→ **Task brief**: From the listing below, pull out every line that contains the word "Pick" and copy those lines unchanged. Treat uppercase and lowercase as different.

→ **Input material**:
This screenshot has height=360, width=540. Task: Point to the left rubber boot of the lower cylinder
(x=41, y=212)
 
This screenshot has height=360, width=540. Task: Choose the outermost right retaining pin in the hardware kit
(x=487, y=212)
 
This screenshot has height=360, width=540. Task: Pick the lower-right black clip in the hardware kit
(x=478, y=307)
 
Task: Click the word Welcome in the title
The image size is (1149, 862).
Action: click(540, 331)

==

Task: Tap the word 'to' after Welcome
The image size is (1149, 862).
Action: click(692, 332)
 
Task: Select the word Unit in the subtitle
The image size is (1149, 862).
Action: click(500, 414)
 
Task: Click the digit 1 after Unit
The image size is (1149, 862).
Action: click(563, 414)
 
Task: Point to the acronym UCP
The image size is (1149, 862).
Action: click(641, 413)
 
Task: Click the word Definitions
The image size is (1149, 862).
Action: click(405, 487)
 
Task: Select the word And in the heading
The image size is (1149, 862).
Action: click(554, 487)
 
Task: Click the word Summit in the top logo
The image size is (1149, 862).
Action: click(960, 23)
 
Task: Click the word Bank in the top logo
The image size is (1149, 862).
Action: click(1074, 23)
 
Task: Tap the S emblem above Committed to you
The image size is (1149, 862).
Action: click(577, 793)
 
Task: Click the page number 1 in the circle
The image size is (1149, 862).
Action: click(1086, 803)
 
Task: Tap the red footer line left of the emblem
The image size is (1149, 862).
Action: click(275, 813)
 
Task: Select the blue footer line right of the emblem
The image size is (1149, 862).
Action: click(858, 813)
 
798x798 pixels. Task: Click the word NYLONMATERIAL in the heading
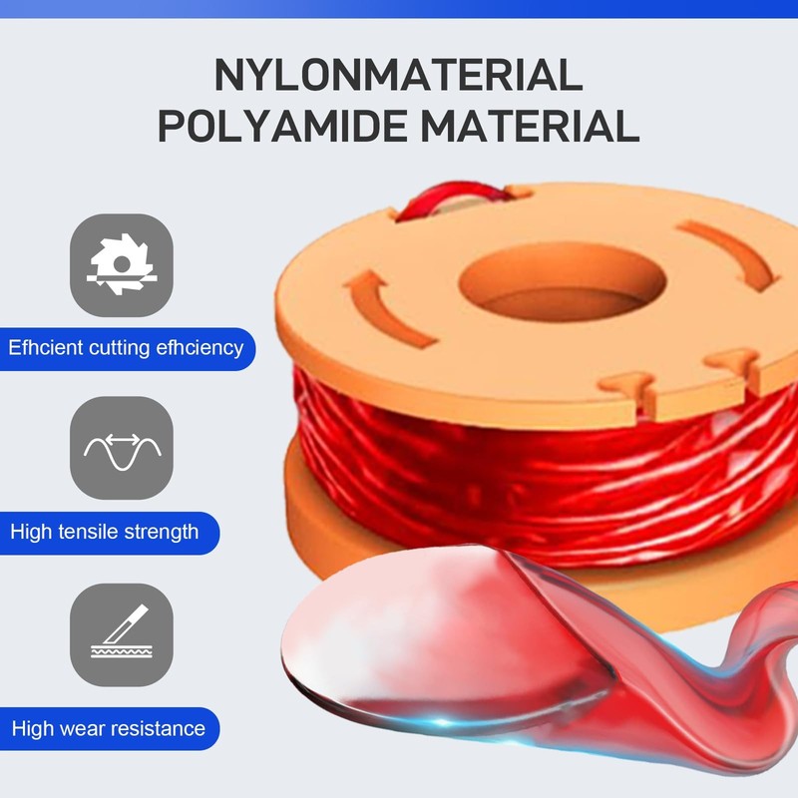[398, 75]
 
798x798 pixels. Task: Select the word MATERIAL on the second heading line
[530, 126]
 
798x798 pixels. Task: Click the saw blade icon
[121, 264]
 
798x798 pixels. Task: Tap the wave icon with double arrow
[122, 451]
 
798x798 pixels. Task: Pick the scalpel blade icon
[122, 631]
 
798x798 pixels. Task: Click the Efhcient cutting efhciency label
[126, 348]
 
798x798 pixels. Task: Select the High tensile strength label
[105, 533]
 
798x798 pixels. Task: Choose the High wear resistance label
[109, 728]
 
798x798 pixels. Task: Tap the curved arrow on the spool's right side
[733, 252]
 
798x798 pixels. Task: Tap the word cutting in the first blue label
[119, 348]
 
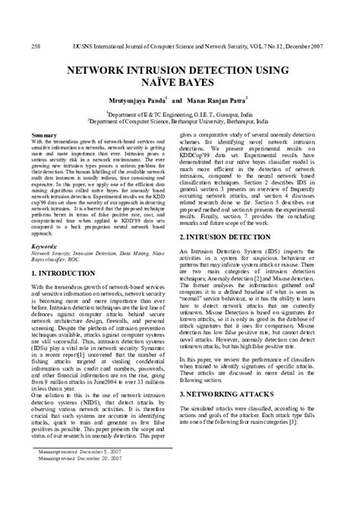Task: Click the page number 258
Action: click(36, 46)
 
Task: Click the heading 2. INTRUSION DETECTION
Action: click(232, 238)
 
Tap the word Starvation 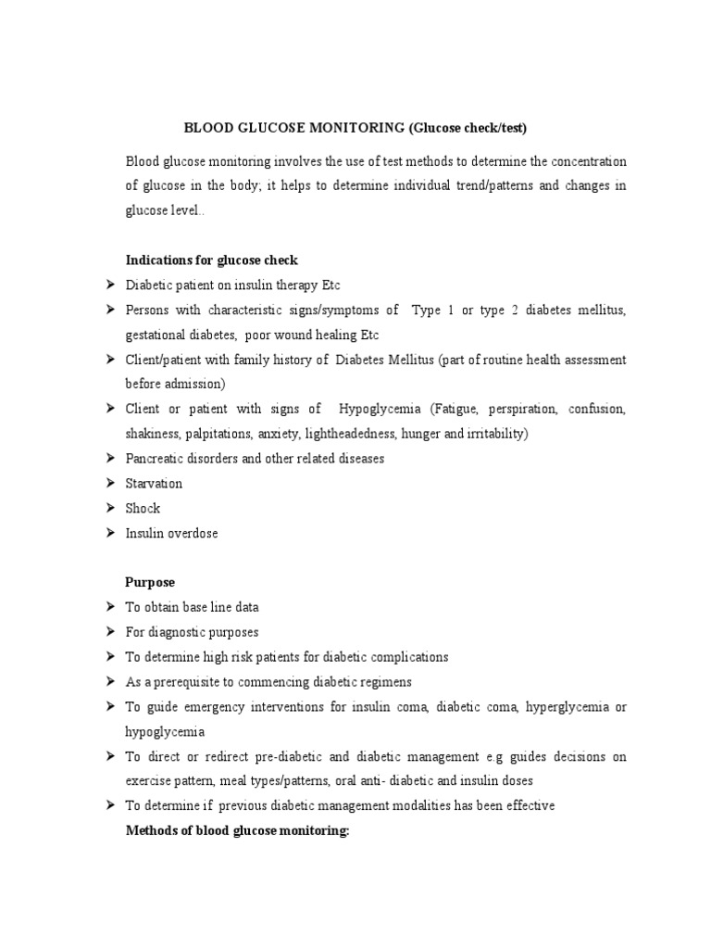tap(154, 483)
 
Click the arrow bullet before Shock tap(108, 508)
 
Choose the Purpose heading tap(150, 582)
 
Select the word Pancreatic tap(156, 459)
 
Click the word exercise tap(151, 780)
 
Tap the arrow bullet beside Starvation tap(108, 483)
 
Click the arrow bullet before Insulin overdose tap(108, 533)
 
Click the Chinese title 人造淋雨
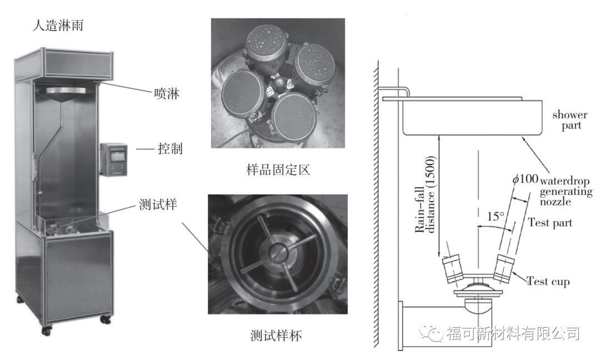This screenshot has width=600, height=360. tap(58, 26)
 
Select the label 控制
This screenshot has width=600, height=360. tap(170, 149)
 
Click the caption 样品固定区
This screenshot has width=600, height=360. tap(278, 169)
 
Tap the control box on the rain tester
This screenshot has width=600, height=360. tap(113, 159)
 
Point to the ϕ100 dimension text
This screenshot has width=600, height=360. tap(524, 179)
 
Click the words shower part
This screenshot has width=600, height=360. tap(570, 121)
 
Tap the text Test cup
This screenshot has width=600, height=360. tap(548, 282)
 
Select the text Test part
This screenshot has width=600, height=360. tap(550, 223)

* * *

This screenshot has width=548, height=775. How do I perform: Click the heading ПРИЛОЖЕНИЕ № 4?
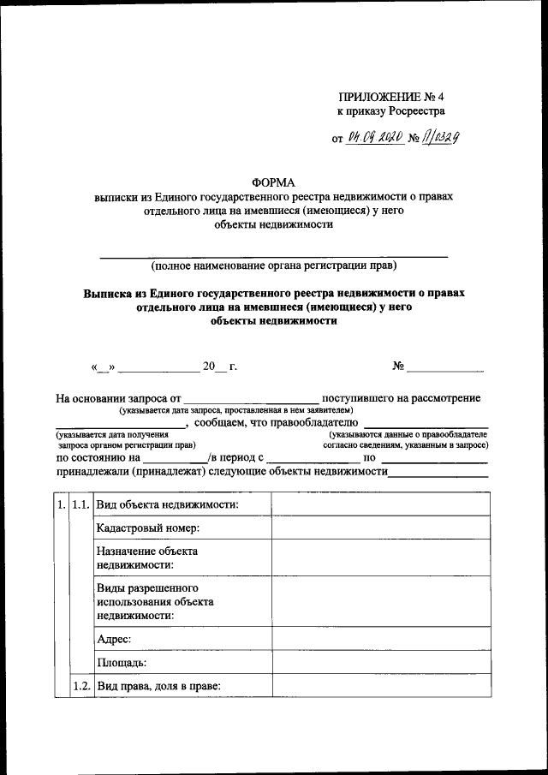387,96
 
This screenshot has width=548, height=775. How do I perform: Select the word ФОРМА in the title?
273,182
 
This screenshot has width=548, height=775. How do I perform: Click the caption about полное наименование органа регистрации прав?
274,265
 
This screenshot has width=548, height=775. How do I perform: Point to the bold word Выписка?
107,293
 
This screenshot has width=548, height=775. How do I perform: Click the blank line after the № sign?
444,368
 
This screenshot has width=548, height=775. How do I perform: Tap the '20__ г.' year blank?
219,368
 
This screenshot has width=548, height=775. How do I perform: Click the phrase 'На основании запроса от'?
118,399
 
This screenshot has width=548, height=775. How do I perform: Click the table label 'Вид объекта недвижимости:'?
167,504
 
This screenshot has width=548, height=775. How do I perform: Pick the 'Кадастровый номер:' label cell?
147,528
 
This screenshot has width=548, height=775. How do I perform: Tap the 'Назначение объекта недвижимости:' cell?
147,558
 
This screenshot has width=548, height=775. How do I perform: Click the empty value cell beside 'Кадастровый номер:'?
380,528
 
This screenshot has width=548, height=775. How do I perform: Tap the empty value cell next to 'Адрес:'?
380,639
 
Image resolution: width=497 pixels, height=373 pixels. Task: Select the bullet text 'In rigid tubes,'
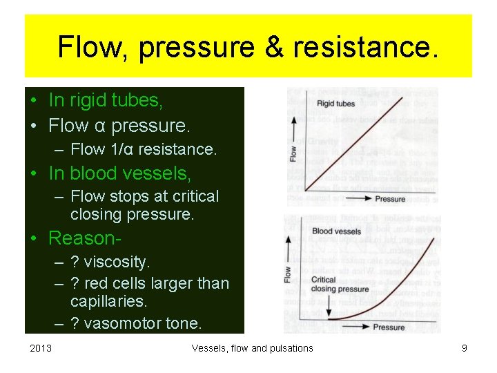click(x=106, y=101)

→ **Reply**:
This screenshot has height=360, width=540. Task: Pick the lower-right black clip in the hardware kit
798x798 pixels. Task: Pick the scalpel blade icon
This screenshot has width=548, height=775. How do I perform: Pick the 'Кадастровый номер:' label cell?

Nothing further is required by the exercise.